Saturday, 28 April 2012

Hummingbirds in Flight


Nothing can quite prepare you for the exquisite sight of a hummingbird on the wing. Nature has truly spoiled us with this astonishing spectacle. Take a look as ten different species take flight in their search for food and marvel at the aerodynamics of one of the world's truly astonishing species.

Image Credit Flickr User Ingrid Taylor
This beautiful specimen is known as an Anna’s Hummingbird and was named after Anna Messina, the Duchess of Rivoli. It is found along the Pacific Coast from British Columbia to Arizona. Males perform remarkable display dives during the courtship season. The male, when his territory is threatened, rises up around a hundred feet before diving on to his rival. The dive is so fast it produces an “explosive squeak” as the wind rushes through the tail feathers.

With his iridescent green back, this male Broad-tailed Hummingbird is spectacular enough. However, he also has a brilliant red gorget (a throat patch) which really makes him stand out from the crowd. This species is found across the forests and meadows of the Western United States but do range as gar as Mexico and Guatemala.

The bird is somewhat vagrant and can be seen even in El Salvador, although it will not breed there. The bird is recognized by the trilling sound that the male’s wings make during flight. A gorgeous species.

The beautiful and fascinated Ruby-throated hummingbird has many flight muscle and skeletal adaptations which allow it great agility in flight. They have, for example, long blade-like wings which connect to the body only from the shoulder joint. This is unlike most other birds and this adaptation allows the wing to rotate almost through one hundred and eighty degrees.

Amazingly, this then allows the bird to not only fly forwards but straight up and down, backwards and sideways. Their Phenomenal wings beat 55 times a second when hovering!

Does the camera ever lie? Perhaps, but in this case it is not intentional. The Costa’s Hummingbird is tiny and grows to only three inches in length.

This male of the species shows of his most distinguishing feature – his purple cap, with his throat feathers flaring out and back behind his head.

This species is fairly common in the Southwestern United States and in the Baja California Peninsula of Mexico. Many people believe that hummingbirds survive only on the nectar of flowers. The Costa’s, like all other hummingbird species, also eats any tiny insects it finds among the petals when it is collecting the nectar.

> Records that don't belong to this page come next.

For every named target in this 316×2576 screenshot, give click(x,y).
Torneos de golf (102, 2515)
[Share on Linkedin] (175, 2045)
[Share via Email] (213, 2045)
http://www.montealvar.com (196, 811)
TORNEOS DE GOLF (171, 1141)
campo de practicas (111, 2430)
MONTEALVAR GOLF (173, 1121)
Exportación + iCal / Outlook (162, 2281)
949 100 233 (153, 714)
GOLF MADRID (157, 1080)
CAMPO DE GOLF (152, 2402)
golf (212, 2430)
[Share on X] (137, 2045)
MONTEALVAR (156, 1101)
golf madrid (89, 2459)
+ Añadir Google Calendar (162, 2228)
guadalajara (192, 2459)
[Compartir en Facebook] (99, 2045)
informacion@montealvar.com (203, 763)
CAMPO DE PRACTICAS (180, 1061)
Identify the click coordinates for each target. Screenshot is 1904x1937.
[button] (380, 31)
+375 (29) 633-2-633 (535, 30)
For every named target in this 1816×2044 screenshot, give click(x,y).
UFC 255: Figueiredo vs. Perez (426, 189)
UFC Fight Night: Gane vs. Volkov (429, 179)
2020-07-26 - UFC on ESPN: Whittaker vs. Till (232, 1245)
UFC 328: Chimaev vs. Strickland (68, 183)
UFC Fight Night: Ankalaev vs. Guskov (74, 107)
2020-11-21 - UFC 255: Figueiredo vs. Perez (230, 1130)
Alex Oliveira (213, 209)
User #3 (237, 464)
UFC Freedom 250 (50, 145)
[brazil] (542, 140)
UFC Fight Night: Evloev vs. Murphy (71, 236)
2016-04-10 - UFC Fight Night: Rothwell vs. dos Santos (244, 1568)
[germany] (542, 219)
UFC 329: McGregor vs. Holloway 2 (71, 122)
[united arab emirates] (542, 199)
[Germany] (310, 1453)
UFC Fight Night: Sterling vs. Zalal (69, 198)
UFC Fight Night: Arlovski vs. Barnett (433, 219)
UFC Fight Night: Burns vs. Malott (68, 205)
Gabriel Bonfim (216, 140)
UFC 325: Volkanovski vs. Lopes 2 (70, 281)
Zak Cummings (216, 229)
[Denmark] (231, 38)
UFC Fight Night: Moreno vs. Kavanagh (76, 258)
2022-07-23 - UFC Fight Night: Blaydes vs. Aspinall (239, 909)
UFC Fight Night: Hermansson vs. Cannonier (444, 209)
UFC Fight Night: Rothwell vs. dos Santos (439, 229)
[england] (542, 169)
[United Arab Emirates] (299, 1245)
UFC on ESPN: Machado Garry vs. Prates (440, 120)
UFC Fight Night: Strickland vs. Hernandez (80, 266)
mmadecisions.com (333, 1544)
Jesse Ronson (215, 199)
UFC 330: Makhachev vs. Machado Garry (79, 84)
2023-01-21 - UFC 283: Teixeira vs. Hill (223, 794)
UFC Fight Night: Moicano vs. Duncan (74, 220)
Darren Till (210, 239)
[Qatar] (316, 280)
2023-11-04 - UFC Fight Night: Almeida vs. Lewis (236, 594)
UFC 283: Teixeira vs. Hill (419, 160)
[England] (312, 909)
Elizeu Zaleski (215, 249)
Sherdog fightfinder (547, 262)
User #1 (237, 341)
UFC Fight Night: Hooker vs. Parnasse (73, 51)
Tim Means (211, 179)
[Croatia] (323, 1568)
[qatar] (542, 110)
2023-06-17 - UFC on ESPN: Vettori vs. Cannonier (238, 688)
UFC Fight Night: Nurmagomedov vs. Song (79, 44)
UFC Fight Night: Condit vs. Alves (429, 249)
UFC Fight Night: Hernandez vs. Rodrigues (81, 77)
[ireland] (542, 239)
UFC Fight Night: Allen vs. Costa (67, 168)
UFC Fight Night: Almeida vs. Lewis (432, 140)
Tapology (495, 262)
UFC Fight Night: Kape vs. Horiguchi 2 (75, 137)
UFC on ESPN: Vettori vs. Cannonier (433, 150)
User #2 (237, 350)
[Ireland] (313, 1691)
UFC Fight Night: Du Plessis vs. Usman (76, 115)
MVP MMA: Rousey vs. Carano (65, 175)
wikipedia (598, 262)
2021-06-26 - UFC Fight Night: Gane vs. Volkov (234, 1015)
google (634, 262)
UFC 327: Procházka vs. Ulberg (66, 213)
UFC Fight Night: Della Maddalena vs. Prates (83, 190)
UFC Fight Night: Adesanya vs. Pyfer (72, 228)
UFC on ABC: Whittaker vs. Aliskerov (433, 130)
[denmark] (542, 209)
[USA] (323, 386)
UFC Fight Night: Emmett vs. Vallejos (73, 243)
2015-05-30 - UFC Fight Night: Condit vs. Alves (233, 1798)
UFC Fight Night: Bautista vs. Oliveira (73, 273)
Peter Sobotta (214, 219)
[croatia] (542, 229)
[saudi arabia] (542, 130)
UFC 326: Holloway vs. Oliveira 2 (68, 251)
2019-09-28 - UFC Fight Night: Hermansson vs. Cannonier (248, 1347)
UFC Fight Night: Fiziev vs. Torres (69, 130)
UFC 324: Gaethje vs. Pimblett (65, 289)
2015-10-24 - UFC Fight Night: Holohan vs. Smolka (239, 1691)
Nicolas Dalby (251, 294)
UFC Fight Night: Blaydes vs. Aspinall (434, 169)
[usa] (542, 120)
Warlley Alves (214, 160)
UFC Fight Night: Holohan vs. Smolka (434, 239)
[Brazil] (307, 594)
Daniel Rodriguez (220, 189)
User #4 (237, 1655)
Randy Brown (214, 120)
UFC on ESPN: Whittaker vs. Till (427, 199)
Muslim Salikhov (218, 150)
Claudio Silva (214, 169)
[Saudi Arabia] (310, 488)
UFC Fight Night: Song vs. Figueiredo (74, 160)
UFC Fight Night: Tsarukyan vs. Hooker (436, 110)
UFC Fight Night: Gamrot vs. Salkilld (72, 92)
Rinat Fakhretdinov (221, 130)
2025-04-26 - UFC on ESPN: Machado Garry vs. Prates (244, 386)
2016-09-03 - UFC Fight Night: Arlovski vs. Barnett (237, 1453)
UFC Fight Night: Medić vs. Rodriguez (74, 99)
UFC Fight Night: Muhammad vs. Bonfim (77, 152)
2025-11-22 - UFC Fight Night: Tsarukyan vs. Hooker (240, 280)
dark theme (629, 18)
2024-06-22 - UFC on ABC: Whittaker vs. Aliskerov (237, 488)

This species of hummingbird has a forked tail and as such is known as the Swallow-tailed variety. It is one of the largest “city” hummingbirds and can be very aggressive.

It will attack any other hummingbirds that dare encroach on its particular territory. They occur from the Amazon River up to Paraguay and South Eastern Peru. Unfortunately, although they can get along in partially deforested zones they may well disappear because of intensive agriculture and the development of treeless cities.

The Green Violet Ear is one of the more magnificent of hummingbirds and it is a resident of South America, mostly. Although it breeds in Mexico and the Andes it has been known to wander in to the United States, even as far as Canada.

It is known, as well as its supreme colorings, for it vigorous song that is repeated ad infinitum all day long. The song goes CHEEP-chut-chut, chip CHEET and would probably drive you mad if this particular species decided to make its home next to yours.

The Collared Inca Hummingbird is found in the humid forest of the Andes. It is common throughout Venezuela, Colombia and Ecuador.

It is known for its darker looks – and has a clear white chest patch which distinguishes it further, giving him something of the look of a flying catholic priest.

A Giant Hummingbird takes a rest. This one is as large as it looks! This is the largest member of the hummingbird family and can measure up to eight and a half inches in length. That is approximately the length of a European Starling, which should give you a good idea about its size.

It is not as attractive as many of its smaller cousins and as such is known locally as the “burro q’enti” – the burro refers to its dull plumage. It is found in the Andes.

The Sword-billed Hummingbird is the only bird in the world which has a bill that is actually longer than its body. As such it is unable to preen itself and has to use its feet.

This is universally acknowledged as one of nature’s stranger, funnier sights. The length of its bill is so it cal feed on plants with long corollas. As you might expect its tongue is also unusually long.